Since the holy trinity important things have come in threes—listen up. Beauty is in the eye of the reviewer and we like simple elegance:

1) Avoid gratuitous attention grabbing.

Really? All caps, bold, italics, and underlining in the same paragraph? If your use of emphasis is unrestrained, it irritates rather than helps my focus. Likewise, organization of sections must be uniform. You don’t want me to waste mental energy trying to intuit the meaning of inconsistent headers and sub-headers.

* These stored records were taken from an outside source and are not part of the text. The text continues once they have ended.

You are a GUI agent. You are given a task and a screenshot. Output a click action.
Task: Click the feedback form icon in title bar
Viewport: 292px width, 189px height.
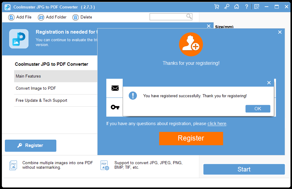tap(257, 7)
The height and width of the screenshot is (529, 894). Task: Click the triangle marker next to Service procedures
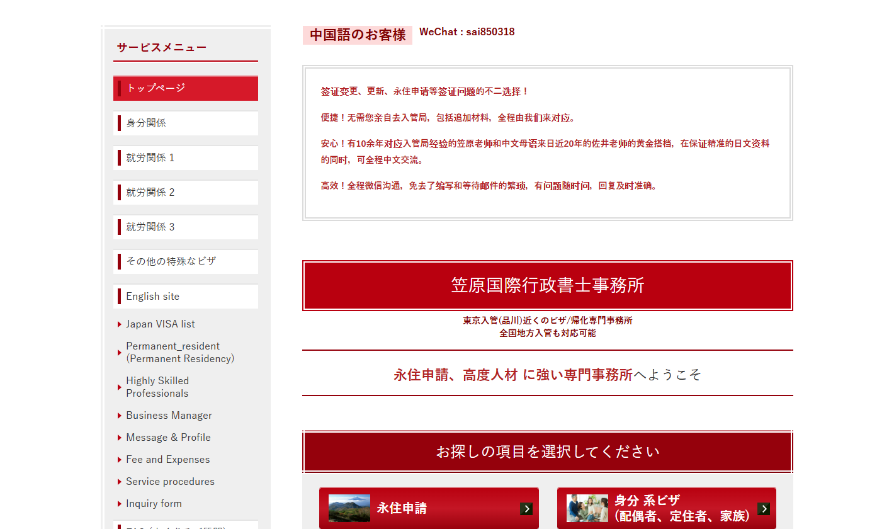tap(120, 481)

2) Keep your figures sleek.

Extraneous details in cartoons of mechanisms, causal models, and other illustrations pet my peeves. Including pathways you are not studying or arrows pointing to features that don’t matter to your grant makes me wonder if you ran out of time to customize or don’t know how to tighten up your thinking.

3) Give me simplicity.

Ditch tangles of text for lists. Highlighting innovations or detailing inclusion/exclusion criteria often doesn’t require full sentences. Bullets and enumeration are beautiful with the added benefit of making content easier to absorb and find again.

Finally, bilateral justification is of the devil: It impairs reading speed/efficiency, decreases recall of content, and causes stilted writing.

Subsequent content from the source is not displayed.